TASK INSTRUCTIONS: Make an exact copy of the lines from the one holding "Task: Open World" through the last line of the material, and output nothing else.

THE RECORDS:
- - - - - - -

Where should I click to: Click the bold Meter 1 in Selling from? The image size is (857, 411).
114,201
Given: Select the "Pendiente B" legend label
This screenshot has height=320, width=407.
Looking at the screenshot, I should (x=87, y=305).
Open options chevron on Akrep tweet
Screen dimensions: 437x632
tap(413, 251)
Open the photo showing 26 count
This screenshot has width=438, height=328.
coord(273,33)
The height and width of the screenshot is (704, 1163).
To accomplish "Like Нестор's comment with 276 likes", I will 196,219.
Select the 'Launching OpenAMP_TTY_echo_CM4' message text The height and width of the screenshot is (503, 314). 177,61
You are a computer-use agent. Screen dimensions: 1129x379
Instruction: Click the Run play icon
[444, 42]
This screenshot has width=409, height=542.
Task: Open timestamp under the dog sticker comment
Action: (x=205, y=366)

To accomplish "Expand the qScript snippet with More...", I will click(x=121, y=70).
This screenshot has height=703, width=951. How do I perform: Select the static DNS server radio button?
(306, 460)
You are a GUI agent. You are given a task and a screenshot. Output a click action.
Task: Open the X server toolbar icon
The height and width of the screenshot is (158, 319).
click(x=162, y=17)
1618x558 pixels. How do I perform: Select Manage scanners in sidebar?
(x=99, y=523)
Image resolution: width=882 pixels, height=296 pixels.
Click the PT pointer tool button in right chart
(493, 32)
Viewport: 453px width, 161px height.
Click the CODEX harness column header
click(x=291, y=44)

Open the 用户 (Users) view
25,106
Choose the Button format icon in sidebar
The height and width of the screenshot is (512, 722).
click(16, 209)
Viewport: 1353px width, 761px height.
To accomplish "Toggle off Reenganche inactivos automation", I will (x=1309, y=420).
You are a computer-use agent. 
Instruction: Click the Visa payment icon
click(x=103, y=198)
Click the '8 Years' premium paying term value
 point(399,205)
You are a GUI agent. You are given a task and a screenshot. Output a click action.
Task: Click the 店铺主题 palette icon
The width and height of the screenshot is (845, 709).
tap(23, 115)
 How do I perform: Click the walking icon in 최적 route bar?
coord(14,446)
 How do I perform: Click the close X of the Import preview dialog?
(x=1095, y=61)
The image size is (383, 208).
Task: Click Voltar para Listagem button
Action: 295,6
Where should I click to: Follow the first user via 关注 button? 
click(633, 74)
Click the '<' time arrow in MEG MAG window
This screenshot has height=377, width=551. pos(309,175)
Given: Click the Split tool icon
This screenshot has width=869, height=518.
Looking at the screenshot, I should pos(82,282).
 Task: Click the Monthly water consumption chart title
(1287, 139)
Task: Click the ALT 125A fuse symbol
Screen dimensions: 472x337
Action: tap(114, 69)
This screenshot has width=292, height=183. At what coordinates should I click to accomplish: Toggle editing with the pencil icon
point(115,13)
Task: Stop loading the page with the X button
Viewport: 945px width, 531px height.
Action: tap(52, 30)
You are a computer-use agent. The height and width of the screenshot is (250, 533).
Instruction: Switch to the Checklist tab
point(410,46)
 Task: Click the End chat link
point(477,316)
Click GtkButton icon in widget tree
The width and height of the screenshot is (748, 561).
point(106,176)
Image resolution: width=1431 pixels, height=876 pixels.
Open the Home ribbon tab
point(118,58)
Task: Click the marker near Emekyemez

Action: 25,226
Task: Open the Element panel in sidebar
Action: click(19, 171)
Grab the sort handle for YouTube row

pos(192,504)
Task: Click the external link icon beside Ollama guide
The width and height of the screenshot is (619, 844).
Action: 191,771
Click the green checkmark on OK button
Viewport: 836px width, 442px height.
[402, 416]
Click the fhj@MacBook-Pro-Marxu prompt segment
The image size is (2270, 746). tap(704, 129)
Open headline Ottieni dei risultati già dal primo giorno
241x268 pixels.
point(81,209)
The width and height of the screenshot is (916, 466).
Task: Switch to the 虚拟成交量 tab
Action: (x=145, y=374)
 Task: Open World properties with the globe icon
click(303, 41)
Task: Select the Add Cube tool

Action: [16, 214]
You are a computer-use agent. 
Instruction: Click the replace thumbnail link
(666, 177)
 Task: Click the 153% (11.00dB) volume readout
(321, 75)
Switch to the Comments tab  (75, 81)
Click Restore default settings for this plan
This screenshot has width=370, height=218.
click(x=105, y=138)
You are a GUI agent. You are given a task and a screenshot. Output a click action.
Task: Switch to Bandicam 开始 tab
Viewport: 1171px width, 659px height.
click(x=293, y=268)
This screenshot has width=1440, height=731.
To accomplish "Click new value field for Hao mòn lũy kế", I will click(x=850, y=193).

- - - - - - -

OUTPUT FOR THIS EXERCISE:
 Task: Open World properties with the globe icon
click(303, 41)
Task: Select the Add Cube tool

Action: [16, 214]
You are a computer-use agent. 
Instruction: Click the replace thumbnail link
(666, 177)
 Task: Click the 153% (11.00dB) volume readout
(321, 75)
Switch to the Comments tab  (75, 81)
Click Restore default settings for this plan
This screenshot has width=370, height=218.
click(x=105, y=138)
You are a GUI agent. You are given a task and a screenshot. Output a click action.
Task: Switch to Bandicam 开始 tab
Viewport: 1171px width, 659px height.
click(x=293, y=268)
This screenshot has width=1440, height=731.
To accomplish "Click new value field for Hao mòn lũy kế", I will click(x=850, y=193).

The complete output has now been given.